BERLIN (Reuters) - Standard & Poor’s (S&P) upgraded several of Deutsche Bank’s ratings, including its long-term issuer credit and senior preferred debt ratings, to “A-” from “BBB+”, citing gains from restructuring, the German lender said on Tuesday.
Ratings agencies including Moody’s and Fitch in recent months have also upgraded Deutsche, the nation’s largest lender.
The bank embarked on a restructuring in 2019, closing some businesses and shedding thousands of staff in an effort to return to profitability. In 2020, the bank posted its first full-year profit since 2014.
The reorganisation of Deutsche Bank is more decisive in addressing the bank’s main weaknesses with excessive costs and underperforming business units than its previous restructuring programmes, the bank quoted S&P as saying.
“We see greater rigor in senior management’s execution of the plan, and the bank is achieving its milestones as it works toward its 2022 financial targets,” S&P was quoted as saying.
Deutsche Bank added its ratings are now in the “A” category with all leading rating agencies.
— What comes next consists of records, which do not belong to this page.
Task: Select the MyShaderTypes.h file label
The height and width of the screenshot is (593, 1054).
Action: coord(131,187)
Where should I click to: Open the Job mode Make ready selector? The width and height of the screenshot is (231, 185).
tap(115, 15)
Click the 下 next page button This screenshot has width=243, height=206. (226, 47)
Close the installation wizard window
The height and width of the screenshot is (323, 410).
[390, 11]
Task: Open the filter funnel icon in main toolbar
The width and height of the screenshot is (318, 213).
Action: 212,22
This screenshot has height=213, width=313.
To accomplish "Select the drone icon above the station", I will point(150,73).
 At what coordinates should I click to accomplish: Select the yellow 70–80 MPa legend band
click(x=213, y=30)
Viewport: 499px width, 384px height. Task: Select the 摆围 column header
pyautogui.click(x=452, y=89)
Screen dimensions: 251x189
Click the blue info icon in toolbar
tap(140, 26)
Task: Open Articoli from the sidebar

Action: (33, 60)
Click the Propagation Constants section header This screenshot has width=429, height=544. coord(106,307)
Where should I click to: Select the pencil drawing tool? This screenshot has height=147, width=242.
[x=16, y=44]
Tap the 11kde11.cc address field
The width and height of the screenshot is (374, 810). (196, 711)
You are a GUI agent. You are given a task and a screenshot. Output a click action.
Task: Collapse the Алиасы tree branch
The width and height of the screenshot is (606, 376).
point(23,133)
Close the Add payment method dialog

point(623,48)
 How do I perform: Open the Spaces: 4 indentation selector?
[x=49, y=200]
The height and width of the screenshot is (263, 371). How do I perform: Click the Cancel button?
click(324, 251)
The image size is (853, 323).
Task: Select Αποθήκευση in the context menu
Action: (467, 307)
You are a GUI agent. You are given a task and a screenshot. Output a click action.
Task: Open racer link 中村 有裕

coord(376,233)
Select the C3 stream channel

Credit ratings are critical for any company but especially for a bank such as Deutsche, which, like all financial institutions, is a big issuer of debt securities.
Higher ratings can result in lower funding costs, helping Deutsche return to more sustainable profitability.
“It’s very encouraging to see our progress on Deutsche Bank’s transformation recognised, once again, by a leading rating agency,” said Chief Executive Officer Christian Sewing.